The relationship between the multimeric size of factor VIII-von Willebrand factor (FVIII-vWF) and the support of platelet adhesion to subendothelium was studied in an annular perfusion chamber, employing human renal and umbilical arteries. Commercial factor VIII concentrates containing multimers of low molecular weight that had been shown not to correct the bleeding time upon infusion into patients with von Willebrand's disease did not support platelet adhesion in the perfusion chamber. Cryoprecipitate and two experimental FVIII-vWF concentrates containing multimers of high molecular weight supported platelet adhesion.
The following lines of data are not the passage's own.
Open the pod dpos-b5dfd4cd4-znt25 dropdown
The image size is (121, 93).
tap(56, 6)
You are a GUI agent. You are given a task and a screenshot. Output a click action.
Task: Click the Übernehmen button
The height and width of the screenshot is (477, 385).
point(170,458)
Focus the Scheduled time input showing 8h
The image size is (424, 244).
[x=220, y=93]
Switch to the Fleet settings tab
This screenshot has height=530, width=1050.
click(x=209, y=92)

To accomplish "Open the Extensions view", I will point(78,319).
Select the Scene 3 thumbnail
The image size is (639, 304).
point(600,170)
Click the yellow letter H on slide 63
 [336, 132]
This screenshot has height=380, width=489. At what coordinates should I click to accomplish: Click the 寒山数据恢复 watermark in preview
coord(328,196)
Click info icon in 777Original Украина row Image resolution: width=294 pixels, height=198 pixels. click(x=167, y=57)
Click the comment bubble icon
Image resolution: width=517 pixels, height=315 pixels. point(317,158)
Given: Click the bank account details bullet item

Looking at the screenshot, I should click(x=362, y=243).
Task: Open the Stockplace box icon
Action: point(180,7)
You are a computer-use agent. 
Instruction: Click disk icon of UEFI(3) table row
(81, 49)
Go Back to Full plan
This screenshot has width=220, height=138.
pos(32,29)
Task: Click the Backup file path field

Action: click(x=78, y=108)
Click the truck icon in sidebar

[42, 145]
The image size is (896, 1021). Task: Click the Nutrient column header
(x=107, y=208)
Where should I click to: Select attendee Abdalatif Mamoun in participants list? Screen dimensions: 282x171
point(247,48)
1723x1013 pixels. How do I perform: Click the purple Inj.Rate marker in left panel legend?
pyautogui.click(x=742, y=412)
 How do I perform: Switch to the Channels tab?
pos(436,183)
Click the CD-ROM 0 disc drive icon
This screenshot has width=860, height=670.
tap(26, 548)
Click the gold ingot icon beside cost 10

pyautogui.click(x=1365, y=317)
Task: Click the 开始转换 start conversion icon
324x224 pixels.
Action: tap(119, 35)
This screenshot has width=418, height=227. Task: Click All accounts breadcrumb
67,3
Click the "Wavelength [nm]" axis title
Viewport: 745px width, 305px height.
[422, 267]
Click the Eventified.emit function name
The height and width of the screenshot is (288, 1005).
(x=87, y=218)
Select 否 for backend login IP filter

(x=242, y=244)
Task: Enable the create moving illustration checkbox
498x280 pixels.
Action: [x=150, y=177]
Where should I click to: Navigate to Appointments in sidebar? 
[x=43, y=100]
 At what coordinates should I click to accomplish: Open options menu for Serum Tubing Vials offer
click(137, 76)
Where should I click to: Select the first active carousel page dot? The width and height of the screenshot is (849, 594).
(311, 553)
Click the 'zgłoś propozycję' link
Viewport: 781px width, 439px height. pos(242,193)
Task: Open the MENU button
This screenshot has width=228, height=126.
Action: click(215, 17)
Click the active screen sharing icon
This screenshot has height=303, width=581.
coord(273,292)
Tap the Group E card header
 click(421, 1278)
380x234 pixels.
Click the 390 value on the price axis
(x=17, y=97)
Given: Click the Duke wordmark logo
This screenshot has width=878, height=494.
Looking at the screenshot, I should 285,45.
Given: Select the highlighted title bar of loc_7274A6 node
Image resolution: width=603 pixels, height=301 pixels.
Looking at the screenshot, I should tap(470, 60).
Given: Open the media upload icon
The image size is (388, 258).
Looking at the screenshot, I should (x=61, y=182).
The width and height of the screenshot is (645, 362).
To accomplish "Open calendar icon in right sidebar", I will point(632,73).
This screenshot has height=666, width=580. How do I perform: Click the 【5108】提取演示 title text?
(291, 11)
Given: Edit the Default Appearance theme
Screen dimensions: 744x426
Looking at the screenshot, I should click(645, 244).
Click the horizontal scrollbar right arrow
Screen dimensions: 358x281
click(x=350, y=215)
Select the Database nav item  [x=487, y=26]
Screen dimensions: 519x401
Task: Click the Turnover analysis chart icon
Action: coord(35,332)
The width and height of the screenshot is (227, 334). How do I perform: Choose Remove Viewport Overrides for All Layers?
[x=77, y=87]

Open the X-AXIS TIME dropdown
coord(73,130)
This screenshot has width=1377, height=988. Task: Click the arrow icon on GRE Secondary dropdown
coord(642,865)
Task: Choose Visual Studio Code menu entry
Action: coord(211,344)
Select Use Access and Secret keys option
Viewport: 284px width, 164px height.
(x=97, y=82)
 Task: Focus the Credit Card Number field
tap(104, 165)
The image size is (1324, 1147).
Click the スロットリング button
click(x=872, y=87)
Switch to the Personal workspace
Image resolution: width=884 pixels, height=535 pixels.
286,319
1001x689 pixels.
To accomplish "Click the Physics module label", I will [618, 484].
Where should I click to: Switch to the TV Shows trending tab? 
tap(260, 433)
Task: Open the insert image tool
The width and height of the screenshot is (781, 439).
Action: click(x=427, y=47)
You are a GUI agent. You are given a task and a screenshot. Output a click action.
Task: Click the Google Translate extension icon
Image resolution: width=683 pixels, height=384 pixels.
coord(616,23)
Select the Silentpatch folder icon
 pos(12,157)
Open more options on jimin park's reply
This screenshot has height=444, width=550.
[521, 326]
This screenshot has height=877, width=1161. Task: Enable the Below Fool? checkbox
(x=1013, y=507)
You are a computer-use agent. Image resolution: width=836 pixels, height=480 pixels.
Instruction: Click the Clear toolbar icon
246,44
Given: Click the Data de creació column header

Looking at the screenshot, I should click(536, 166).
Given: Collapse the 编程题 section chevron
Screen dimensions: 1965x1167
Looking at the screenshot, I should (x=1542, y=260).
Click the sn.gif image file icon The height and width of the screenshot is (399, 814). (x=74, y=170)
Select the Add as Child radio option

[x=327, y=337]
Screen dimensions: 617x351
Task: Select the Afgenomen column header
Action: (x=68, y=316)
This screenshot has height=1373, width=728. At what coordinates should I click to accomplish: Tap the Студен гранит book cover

Factor VIII-vWF purified from cryoprecipitate was subdivided into three fractions of different molecular weights (6.0–14.0, 4.0–9.0, and 3.0–7.5 X 10(6) dalton). These fractions appeared to bind equally well and to be equally effective in supporting platelet adhesion. Factor VIII-vWF with multimers of low molecular weight (0.5–1.5 X 10(6) dalton) were prepared by partial reduction. Binding of FVIII-vWF to subendothelium was not impaired, and the support of platelet adhesion appeared to be more resistant to the effect of reduction than the ristocetin cofactor activity. At high shear rate (2,500 sec-1), increased platelet adhesion was observed with partially reduced FVIII- vWF. These data indicate that the ability of FVIII-vWF preparations to correct the bleeding time is reflected in enhanced platelet adhesion to subendothelium in a perfusion chamber. These data also emphasize that multimeric size is not the only factor determining whether FVIII-vWF will support platelet adhesion.